KABAĞIN SAHİBİ

Kıssadan hisseler
Kabağın sahibi
Kafayı usturaya vurdurmak ister koltuğa oturur
Berber alır eline usturayı kafayı kazımaya başlar
Tam bu esnada mahallenin kabadayısı dalar dükkandan içeri .
Dosdoğru kafasını kazıtmakta olan berberin arkasına geçer , kazınmış tarafına bir şaplak atar .
Sen Kalk bakalım kabak , ben traş olacağım der
Derviş sesini çıkarmaz
Dövene elsiz , sövene dilsizdir çünkü !
Herşeyin Allah'tan geldiğini inanır , sabreder
Lakin mahallenin kabadayısı geçinen kaba ve görgüsüz adamın eli gibi dilide durmamaktadır .
Traş bitinceye dek dtviş ile alay eder durur
Kabak aşağı
Kabak yukarı
Sonunda tıraş biter,
Kabadayı büyüklene büyüklene gururla kibirle dükkandan çıkar .
Lakin dışarı adım atar atmaz yokuş aşağı gelen kontrolden çıkmış bir araba gelmektedir .
Kabadayı yı altına alarak ezer öldürür
Oracıkta can verir kabadayı
Olayı baştan sona seyreden berber dayanamaz söylenir dervişe
Bre derviş biraz ağır olmadı mı ?
Derviş kafasını ağır ağır kaldırır ve berbere cevap verir .

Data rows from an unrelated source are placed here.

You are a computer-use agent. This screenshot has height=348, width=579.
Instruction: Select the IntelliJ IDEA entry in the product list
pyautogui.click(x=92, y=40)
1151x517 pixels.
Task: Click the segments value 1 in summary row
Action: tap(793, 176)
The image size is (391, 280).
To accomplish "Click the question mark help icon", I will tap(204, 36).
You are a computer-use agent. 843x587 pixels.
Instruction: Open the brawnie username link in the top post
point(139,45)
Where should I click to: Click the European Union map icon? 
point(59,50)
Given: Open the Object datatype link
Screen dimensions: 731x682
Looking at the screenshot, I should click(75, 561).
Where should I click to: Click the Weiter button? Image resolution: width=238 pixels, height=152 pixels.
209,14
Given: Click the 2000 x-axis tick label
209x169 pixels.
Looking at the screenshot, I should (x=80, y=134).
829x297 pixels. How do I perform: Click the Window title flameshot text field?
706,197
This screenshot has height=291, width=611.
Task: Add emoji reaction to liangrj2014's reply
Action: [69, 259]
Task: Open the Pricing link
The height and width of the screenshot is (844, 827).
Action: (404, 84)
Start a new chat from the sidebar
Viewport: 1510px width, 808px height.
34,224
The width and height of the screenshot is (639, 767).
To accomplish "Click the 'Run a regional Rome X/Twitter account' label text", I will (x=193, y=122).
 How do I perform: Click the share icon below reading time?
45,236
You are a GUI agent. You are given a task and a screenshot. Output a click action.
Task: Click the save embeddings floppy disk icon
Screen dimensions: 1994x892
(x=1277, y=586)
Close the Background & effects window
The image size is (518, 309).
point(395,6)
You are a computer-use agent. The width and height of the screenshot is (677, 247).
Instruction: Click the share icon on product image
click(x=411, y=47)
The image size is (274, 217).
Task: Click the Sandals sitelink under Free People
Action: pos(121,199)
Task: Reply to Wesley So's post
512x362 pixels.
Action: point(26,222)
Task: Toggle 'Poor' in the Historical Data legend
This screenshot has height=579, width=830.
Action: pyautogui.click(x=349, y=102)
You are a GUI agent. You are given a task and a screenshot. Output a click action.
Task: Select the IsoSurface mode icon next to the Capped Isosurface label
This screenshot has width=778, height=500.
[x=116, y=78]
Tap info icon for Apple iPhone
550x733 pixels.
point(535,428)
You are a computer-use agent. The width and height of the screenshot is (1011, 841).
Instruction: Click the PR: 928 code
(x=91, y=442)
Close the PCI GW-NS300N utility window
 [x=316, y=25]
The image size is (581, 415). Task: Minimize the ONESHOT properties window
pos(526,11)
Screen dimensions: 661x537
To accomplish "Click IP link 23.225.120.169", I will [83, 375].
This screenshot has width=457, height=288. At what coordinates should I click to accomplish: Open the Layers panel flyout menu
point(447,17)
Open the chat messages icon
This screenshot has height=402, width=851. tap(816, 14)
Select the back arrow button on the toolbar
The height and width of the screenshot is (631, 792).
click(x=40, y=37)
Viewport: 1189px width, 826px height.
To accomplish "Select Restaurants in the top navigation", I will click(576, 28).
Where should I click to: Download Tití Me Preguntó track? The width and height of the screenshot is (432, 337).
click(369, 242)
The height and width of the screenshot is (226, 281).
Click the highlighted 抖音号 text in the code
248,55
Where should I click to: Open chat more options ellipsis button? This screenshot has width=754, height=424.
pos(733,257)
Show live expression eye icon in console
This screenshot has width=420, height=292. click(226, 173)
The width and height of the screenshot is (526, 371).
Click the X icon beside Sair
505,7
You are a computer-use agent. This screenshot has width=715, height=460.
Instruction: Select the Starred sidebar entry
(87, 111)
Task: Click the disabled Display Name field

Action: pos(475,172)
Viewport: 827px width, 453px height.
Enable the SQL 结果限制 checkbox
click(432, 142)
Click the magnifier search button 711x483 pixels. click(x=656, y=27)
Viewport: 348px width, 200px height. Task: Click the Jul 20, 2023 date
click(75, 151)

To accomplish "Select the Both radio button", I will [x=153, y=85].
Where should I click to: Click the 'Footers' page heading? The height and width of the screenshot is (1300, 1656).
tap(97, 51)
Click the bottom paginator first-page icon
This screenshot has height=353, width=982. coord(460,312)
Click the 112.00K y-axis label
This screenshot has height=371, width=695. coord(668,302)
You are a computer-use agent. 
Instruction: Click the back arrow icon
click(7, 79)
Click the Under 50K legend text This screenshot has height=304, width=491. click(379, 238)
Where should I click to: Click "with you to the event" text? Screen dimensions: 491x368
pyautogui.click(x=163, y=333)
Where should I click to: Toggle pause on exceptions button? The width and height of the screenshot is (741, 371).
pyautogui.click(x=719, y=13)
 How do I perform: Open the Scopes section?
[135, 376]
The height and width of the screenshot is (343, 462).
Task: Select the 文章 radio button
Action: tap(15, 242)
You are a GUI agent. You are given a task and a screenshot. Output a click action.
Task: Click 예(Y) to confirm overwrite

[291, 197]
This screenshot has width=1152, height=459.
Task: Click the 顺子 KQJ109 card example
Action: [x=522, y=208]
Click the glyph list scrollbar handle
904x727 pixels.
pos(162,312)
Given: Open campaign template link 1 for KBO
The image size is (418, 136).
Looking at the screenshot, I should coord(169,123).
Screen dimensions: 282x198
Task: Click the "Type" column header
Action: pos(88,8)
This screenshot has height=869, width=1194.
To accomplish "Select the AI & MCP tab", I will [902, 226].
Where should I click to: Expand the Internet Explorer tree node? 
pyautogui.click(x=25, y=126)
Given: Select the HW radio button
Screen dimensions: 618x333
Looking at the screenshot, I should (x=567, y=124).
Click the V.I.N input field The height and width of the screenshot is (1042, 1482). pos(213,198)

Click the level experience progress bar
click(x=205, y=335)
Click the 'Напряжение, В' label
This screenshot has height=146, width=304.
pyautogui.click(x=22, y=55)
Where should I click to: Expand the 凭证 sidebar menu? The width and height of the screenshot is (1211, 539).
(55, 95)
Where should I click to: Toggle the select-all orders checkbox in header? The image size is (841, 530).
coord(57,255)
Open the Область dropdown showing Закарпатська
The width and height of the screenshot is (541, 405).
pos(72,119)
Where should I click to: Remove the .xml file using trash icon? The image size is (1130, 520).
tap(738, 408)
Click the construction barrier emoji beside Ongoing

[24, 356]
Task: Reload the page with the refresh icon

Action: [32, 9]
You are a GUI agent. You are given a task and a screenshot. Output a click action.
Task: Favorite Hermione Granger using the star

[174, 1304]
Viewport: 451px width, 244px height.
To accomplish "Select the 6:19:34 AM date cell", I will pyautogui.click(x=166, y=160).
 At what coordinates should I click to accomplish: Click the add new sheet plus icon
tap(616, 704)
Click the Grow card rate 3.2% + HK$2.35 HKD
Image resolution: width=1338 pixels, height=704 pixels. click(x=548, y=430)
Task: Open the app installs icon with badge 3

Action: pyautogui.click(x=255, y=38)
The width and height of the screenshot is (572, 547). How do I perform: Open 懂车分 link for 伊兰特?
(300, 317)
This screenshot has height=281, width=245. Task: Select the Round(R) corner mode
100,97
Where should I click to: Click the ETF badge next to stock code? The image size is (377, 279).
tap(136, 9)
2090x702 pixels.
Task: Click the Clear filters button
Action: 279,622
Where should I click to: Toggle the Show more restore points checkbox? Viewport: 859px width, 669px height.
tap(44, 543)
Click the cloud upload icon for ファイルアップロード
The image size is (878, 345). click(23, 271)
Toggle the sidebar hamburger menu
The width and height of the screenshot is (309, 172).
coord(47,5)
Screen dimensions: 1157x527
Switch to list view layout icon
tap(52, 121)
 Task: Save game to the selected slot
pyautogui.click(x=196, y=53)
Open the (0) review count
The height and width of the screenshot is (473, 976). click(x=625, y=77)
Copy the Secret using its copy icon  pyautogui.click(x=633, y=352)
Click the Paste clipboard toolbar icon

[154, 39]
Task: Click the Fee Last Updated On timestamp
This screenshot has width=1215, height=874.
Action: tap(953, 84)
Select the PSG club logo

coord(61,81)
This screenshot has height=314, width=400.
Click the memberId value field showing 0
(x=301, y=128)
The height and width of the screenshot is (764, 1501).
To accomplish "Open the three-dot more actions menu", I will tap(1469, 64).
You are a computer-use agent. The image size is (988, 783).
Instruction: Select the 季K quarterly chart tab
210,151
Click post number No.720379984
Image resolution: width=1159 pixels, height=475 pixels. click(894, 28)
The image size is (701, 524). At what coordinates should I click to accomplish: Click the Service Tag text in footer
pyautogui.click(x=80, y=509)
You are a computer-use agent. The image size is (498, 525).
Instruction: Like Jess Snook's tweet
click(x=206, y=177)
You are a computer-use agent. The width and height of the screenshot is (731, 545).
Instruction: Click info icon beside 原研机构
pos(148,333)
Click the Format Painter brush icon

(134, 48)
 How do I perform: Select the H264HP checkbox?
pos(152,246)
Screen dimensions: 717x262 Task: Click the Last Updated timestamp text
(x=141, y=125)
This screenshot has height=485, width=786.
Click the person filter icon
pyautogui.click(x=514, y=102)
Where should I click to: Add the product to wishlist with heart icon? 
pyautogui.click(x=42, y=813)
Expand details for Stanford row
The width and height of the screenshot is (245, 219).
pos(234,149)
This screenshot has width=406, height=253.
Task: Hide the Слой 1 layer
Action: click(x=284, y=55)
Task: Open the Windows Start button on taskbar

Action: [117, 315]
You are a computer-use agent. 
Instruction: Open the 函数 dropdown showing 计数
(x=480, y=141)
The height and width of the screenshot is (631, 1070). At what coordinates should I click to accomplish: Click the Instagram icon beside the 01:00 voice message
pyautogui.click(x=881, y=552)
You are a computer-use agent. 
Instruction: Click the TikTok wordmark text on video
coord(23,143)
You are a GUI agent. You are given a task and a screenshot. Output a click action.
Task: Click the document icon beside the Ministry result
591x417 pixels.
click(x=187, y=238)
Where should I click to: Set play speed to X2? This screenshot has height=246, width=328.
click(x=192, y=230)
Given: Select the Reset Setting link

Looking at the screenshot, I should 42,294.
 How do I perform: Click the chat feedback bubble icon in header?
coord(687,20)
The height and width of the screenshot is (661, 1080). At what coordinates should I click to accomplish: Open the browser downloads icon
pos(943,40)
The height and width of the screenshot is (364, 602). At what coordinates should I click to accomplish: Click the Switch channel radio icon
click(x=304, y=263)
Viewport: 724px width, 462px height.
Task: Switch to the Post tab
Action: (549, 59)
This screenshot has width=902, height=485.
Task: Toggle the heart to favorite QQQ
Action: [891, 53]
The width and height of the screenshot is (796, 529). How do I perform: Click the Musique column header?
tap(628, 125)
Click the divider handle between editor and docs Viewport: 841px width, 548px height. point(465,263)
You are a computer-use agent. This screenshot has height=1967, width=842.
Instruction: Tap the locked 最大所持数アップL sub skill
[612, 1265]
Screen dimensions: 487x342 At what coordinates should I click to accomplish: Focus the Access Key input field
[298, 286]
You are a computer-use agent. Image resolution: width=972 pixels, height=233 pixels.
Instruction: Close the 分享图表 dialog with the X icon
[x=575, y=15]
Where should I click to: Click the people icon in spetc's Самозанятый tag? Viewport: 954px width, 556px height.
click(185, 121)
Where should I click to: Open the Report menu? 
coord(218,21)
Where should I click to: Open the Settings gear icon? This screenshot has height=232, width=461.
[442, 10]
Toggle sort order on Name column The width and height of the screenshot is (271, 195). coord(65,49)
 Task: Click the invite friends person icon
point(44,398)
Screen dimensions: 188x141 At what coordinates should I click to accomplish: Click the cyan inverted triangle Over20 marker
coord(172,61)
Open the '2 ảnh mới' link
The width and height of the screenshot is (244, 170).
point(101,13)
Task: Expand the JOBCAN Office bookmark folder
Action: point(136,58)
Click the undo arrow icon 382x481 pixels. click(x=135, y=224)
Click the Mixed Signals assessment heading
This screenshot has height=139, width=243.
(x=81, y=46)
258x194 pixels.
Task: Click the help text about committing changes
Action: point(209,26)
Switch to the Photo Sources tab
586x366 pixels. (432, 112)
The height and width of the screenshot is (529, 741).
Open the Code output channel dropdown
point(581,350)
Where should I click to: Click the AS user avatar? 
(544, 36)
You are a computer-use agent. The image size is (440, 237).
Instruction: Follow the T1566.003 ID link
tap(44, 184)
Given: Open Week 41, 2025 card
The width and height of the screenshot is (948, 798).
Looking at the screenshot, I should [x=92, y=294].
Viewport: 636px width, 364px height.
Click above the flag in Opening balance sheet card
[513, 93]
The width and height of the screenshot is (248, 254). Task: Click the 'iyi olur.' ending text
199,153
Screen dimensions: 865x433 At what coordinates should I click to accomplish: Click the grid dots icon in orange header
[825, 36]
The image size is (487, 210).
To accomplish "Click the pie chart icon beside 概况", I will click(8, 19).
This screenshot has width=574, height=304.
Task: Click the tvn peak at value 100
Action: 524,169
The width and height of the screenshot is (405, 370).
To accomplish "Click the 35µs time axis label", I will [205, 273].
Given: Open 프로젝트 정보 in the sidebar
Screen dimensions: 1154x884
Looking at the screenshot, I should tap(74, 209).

Ben kabadayıya gücenmedim , kızmadım , kırılmadım
Lakin kabağında bir sahibi var , o gücenmiş olmalı der ..
Ne demiş Yunus Emre;
Olsun be aldırma , Yaradan yardır.
Sanmaki zalimin ettiği kârdır.
Mazlumun ahı indirir şâhı.
Herşeyin bir vakti vardır .
Yorum Gönder for "KABAĞIN SAHİBİ "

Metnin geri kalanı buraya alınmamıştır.